Some banks - such as Société Générale, BNP Paribas and various Australian banks - have recently started to reference 2°C as a guiding principle for their future financing activities. They need to go further and adopt the 1.5°C target and implement what this entails - concretely - in their business activity: deep cuts in fossil fuels financing, starting with coal.
Coal bank campaigning in 2016
BankTrack will continue to track and chase in 2016, more than ever. We'll be monitoring the implementation of the commitments, mentioned above, by big banks and look to ensure that their financing is held to account to be in line with the 1.5°C pathway.

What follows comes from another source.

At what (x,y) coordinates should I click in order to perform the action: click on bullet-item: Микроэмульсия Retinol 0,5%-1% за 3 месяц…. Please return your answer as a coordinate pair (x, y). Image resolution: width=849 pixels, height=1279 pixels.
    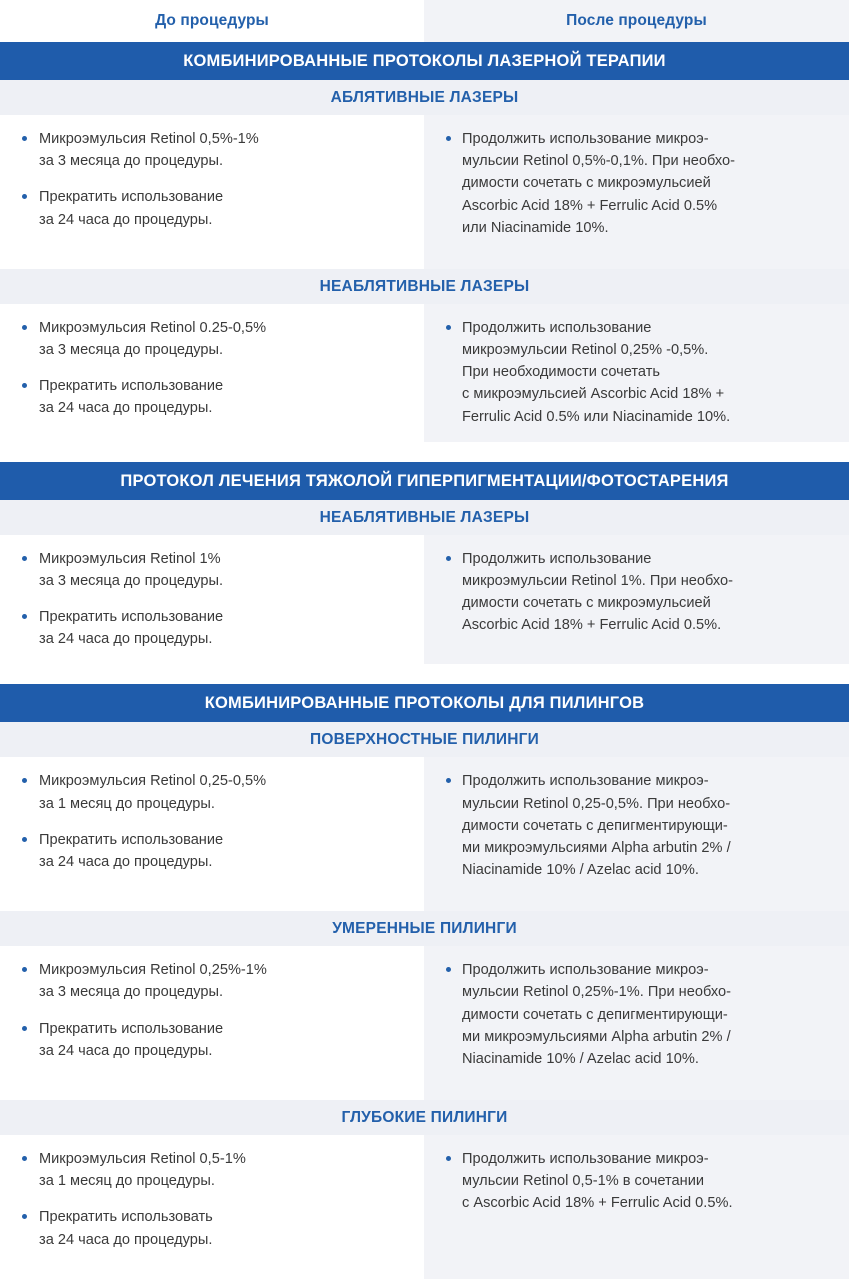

More than ever there is absolutely no room for dodgy coal deals to get off the ground with banking sector support. We're thinking of projects such as the Rampal coal plant in Bangladesh, the Batang coal plant in Indonesia and the Plomin C coal plant in Croatia, not to mention the ongoing saga surrounding the Galilee coal basin in Australia. We will continue to campaign to prevent bank financing of these atrocious projects.
We'll be there to remind the banks of the climate urgency, and that they will need to do a lot more than their new, voluntary Climate Principles if they actually want to stop bankrolling climate change.
BankTrack and partners will keep pushing to get banks out of coal. We look forward to your continuing support for the next phase of the Paris Pledge campaign.